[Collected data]
--- --- ---
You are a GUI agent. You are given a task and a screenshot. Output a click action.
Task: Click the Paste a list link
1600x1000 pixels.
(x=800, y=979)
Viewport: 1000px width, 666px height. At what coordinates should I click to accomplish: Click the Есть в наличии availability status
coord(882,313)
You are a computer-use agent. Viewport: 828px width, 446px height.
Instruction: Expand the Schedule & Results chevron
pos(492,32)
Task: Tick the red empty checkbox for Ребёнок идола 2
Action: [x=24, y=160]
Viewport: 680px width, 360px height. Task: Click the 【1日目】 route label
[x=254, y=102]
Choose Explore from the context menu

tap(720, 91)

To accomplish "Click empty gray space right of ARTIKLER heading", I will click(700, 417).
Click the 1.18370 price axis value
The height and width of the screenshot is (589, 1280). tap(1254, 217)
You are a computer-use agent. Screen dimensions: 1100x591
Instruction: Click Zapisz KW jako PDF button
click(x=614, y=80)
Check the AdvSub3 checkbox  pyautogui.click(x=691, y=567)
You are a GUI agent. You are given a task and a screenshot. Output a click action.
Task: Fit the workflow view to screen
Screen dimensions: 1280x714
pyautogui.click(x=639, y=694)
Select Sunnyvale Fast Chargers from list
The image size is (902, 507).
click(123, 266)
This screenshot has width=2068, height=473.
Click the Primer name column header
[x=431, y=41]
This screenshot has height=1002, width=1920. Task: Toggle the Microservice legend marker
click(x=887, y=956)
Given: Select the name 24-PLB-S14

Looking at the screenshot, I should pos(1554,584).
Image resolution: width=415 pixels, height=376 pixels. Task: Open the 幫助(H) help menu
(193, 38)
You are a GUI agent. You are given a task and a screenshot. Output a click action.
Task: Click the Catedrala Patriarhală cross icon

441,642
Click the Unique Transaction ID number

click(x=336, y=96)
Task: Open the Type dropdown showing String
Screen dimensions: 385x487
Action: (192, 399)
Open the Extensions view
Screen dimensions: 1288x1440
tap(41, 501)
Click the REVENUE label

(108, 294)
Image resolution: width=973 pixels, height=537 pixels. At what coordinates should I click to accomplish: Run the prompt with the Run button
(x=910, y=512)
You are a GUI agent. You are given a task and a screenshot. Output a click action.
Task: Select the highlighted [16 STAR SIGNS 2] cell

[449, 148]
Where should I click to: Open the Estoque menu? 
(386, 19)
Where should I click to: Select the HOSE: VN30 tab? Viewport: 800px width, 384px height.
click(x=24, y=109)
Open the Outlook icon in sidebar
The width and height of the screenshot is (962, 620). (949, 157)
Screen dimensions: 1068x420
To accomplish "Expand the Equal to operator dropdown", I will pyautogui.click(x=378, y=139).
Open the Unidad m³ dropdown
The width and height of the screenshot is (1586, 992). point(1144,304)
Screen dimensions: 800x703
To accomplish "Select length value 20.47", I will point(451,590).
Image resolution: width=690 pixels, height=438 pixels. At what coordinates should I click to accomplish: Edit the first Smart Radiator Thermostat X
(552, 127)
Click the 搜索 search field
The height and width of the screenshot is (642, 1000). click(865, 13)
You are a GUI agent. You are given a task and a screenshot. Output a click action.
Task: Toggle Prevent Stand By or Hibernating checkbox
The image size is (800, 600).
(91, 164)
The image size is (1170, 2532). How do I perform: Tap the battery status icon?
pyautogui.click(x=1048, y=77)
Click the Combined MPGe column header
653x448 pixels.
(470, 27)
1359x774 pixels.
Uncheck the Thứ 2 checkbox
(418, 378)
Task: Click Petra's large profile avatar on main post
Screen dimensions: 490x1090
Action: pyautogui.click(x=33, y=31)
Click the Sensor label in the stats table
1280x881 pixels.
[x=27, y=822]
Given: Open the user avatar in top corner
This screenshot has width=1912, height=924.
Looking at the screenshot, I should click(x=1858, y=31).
--- --- ---
* _TASK INSTRUCTIONS_
Whenever the word "avatar" shows up in a line of the entries above, copy that line.

* _YOUR RESPONSE_
Task: Click Petra's large profile avatar on main post
Given: Open the user avatar in top corner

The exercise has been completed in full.